FIG. 4 is a cross section of stacked light-emitting elements of a passive-matrix display formed on two substrates according to an alternative embodiment of the present invention;
FIG. 5 is a perspective view of stacked light-emitting elements of a passive-matrix display formed on one substrate and sharing an electrode according to an alternative embodiment of the present invention;
FIG. 6 is an illustration of prior-art temporal control of a passive-matrix display;
FIGS. 7A-7C are an illustration of row-interleaved temporal control of a passive-matrix display according to an embodiment of the present invention;
FIG. 8 is an illustration of row-interleaved temporal control of a passive-matrix display according to an alternative embodiment of the present invention;
FIG. 9 is an illustration of two-dimensionally interleaved temporal control of a passive-matrix display according to another embodiment of the present invention;
FIG. 10 is an illustration of row-interleaved temporal control of a passive-matrix display according to another alternative embodiment of the present invention;
FIGS. 11A-11D are an illustration of frame-interleaved temporal control of a passive-matrix display according to an embodiment of the present invention;
FIG. 12 is a flow diagram illustrating a method of the present invention;
FIG. 13 is a perspective view of a light-emitting element of a prior-art passive-matrix display; and
DETAILED DESCRIPTION OF THE INVENTION
FIG. 14 is a perspective view of a prior-art passive-matrix display.

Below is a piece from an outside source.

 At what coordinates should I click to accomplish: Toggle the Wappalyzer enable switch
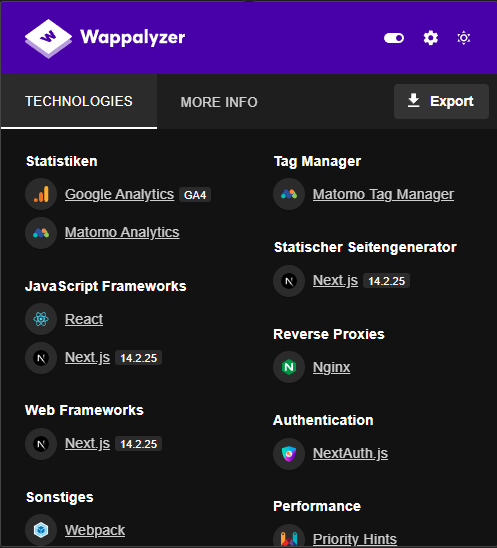pyautogui.click(x=394, y=38)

Referring to FIGS. 1 and 2, this need is met by providing a passive-matrix, thin-film electro-luminescent display system 2 having improved efficiency, comprising a display 4 consisting of a substrate 10, a first electrode layer 12 patterned to form lines along a first dimension 6 of the substrate 10, one or more thin-film electro-luminescent layers 14 formed on the first electrode layer 12 and a second electrode layer 16 formed on the one or more thin-film electro-luminescent layer(s) 14 wherein the second electrode layer 16 is patterned to form lines along a second dimension 8 of the substrate 10 different from the first dimension 6 comprising an electro-luminescent unit 5. Individual light-emitting elements 5 are formed at the intersection of the lines of the first and second electrode layers 12 and 16, respectively; and one or more display drivers 40, 50 for receiving an input image signal 42 for addressing the light-emitting elements 5 of the display 4, decomposing the input image signal 42 into a low-resolution component signal and a high-resolution component signal wherein the low-resolution component signal contains one half or less of the number of addressable locations as the high-resolution component signal; and providing a drive signal 44, 54 for driving the display 4. The low-resolution component signal and the high-resolution component signal are independently provided to the display 4 to form a final image such that the refresh rate of the display 4 may be reduced; thereby; reducing the power used to charge the capacitance of the light-emitting elements 5. Alternatively, the passive-matrix display may have greater resolution without requiring an increase in power consumption.
Typically, the first and second electrodes 12, 16 are formed orthogonally over the surface of the display 4 and are often referred to as row and column electrodes. Electrical signals are provided to the first and second electrodes by row driver 46 and column driver 56. These row and column drivers may be a single integrated circuit or, as shown, separate devices. Additional digital logic or analog circuitry (not shown) may be provided to receive an input image signal 42 and to decompose the signal into a low-resolution component signal and a high-resolution component signal which is provided through the row driver 40 and column driver 50. Such circuitry is known in the art, as are methods for forming electrodes and depositing electro-luminescent materials between the electrodes; for example, by employing OLED, PLED, or inorganic light-emitting materials. As described in U.S. Pat. No. 4,769,292, issued Sep. 6, 1988 by Tang et al., and co-pending U.S. Ser. No. 11/226,622 filed Sep. 14, 2005 by Kahen, entitled “Quantum Dot Light Emitting Layer”, and incorporated by reference herein. The formation of electrodes in passive-matrix configurations over a substrate is also known, for example, by employing photolithography to pattern the first electrodes 12, evaporative or coating techniques to form the electro-luminescent layer 14, and employing pillars (not shown in FIGS. 1 and 2) to pattern the second electrodes 16. The electro-luminescent layer 14 may emit a single color or a broadband light such as white, or be patterned to emit different colors at different locations over the substrate 10. Color filters may be employed to provide patterned color emission. As described herein, rows and columns are arbitrary designations and may be exchanged in various embodiments of the present invention.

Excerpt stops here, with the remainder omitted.